Xavier Rodríguez-Fanjul, MD; Antoni Noguera, MD, PhD; Asunción Vicente, MD; Maria Antònia González-Enseñat, MD; Rafael Jiménez, MD, PhD; Clàudia Fortuny, MD, PhD*


Pediatr Infect Dis J. 2010;29(6):574-576. 

In This Article

Abstract and Introduction


Exposure to varicella-zoster virus in utero or during the first months of life is the main risk factor for the development of herpes zoster (HZ) in healthy children. We report a case series of 16 infants and toddlers who presented with HZ after early exposure to varicella-zoster virus. Two patients had recurrences. Despite the severity of the rash in some cases, the benign course and the long-term good prognosis of HZ in healthy children is noteworthy.

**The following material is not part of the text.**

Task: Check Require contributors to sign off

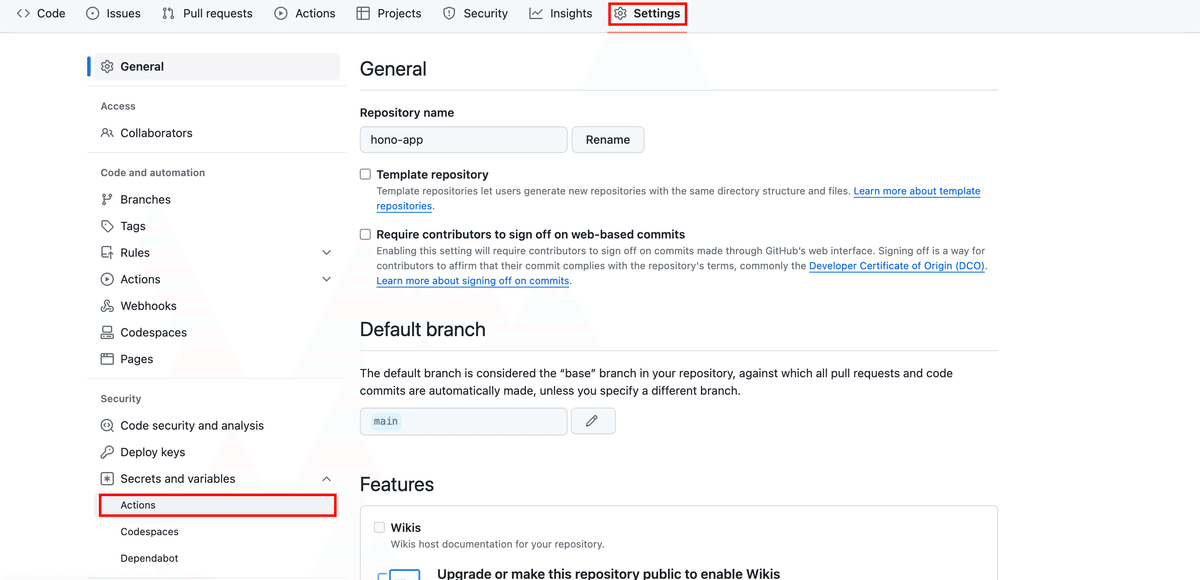Action: (365, 234)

Herpes zoster (HZ), also named shingles, is caused by the reactivation of latent varicella-zoster virus (VZV) infection within dorsal root and cranial nerve ganglia. While chickenpox usually occurs in the first years of life, HZ is uncommon in childhood and its incidence increases with age and with other causes of decreased cellular immunity.[1] Children infected with VZV in utero or before one year of age have an increased risk of developing HZ.[2,3] We report a case series of 16 previously healthy children who developed HZ after exposure to VZV during gestation or early infancy and who were referred to and followed up in a tertiary-care pediatric hospital in Barcelona (Spain) from 1993 to 2008.